◆ Your instructions
Show each line of the listing in which the word "computer" occurs.

[Stored data — start]

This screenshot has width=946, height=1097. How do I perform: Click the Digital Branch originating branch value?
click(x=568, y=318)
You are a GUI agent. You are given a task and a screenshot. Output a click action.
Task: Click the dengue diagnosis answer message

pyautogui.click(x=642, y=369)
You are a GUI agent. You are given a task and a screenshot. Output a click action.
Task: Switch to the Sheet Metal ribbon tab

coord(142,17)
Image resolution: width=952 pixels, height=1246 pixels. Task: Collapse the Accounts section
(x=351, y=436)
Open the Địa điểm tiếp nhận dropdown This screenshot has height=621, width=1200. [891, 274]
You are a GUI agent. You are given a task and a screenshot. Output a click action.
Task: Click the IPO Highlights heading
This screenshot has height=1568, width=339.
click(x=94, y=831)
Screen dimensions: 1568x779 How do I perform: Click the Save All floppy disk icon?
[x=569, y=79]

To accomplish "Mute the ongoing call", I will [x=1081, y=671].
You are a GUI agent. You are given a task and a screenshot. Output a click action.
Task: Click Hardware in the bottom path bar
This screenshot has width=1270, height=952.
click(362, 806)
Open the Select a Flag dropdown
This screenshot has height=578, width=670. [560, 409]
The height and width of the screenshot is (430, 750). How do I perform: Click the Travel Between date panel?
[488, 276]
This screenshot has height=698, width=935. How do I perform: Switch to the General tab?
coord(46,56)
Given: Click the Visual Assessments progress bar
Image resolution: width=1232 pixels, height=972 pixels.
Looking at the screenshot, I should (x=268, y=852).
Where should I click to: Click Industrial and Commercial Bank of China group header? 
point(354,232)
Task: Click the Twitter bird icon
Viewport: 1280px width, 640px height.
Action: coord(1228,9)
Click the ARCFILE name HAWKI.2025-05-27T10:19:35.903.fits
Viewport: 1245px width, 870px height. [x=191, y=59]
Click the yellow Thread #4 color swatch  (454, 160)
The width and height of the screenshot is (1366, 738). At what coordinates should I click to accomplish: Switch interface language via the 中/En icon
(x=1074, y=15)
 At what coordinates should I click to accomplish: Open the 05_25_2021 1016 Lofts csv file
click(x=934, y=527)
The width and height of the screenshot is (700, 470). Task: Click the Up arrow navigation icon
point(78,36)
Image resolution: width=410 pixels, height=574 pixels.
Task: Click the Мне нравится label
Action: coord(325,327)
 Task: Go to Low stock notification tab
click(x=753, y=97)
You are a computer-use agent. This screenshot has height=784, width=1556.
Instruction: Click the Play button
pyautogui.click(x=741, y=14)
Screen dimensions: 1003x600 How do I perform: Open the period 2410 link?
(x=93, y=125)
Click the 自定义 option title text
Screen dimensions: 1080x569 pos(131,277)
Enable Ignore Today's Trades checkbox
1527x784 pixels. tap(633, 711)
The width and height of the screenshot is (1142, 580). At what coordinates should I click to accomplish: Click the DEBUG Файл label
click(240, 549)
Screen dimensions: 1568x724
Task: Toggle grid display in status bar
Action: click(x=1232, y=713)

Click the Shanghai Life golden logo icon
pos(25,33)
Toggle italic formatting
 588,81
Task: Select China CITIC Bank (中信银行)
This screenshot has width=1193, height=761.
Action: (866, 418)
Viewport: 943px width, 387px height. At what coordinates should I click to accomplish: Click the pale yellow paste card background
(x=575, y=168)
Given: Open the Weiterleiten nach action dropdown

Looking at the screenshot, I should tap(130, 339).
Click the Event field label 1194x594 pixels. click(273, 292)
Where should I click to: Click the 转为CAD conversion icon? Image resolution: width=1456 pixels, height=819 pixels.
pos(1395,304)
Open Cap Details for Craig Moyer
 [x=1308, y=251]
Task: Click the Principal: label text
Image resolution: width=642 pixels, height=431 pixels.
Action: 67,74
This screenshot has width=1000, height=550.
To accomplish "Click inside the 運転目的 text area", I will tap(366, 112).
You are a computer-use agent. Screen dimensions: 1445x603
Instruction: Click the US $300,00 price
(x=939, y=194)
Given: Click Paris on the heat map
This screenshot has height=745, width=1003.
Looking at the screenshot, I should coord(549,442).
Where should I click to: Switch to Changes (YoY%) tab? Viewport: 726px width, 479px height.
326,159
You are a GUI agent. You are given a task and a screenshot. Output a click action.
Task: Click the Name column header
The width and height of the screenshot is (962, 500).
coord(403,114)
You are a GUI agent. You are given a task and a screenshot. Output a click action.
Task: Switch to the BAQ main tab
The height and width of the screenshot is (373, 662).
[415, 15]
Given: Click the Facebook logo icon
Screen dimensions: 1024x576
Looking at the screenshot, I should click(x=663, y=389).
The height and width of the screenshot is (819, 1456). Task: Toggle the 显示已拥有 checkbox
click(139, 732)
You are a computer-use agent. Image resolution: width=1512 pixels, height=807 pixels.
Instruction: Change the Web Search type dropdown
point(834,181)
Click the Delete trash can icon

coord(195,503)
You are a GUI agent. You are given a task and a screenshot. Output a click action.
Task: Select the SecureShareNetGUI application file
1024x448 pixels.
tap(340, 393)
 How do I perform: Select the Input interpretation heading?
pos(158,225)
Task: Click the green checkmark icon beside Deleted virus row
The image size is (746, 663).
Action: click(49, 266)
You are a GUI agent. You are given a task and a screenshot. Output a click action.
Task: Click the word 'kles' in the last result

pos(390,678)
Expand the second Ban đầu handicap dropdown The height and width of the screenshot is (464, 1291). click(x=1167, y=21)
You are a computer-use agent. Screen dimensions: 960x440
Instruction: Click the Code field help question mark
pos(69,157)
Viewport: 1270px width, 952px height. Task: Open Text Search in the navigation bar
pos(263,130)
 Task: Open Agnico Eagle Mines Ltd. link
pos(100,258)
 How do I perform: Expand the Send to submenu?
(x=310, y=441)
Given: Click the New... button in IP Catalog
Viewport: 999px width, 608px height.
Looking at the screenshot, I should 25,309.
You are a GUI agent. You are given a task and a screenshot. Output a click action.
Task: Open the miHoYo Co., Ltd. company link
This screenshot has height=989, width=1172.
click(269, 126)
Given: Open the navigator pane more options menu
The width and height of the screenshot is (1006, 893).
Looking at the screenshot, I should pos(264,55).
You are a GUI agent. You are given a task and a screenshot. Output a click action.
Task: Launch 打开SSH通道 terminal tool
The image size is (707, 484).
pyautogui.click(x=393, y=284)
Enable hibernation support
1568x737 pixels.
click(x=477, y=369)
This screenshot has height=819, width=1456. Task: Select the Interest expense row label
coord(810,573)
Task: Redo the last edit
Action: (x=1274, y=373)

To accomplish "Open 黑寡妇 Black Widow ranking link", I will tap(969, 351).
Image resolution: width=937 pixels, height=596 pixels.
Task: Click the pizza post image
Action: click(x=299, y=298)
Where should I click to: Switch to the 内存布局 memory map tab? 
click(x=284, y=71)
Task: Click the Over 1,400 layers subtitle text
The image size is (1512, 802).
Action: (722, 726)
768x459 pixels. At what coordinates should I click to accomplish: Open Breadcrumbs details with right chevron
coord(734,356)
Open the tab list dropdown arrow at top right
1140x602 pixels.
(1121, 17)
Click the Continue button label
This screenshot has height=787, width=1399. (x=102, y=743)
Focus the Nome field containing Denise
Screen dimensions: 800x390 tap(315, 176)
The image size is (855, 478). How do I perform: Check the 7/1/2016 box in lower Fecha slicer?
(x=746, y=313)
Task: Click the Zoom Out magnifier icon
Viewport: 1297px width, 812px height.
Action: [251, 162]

[Stored data — finish]

◆ Response area
You are a computer-use agent. This screenshot has height=784, width=1556.
You are a computer-use agent. Screen dimensions: 1445x603
You are a computer-use agent. Image resolution: width=1512 pixels, height=807 pixels.
You are a computer-use agent. Screen dimensions: 960x440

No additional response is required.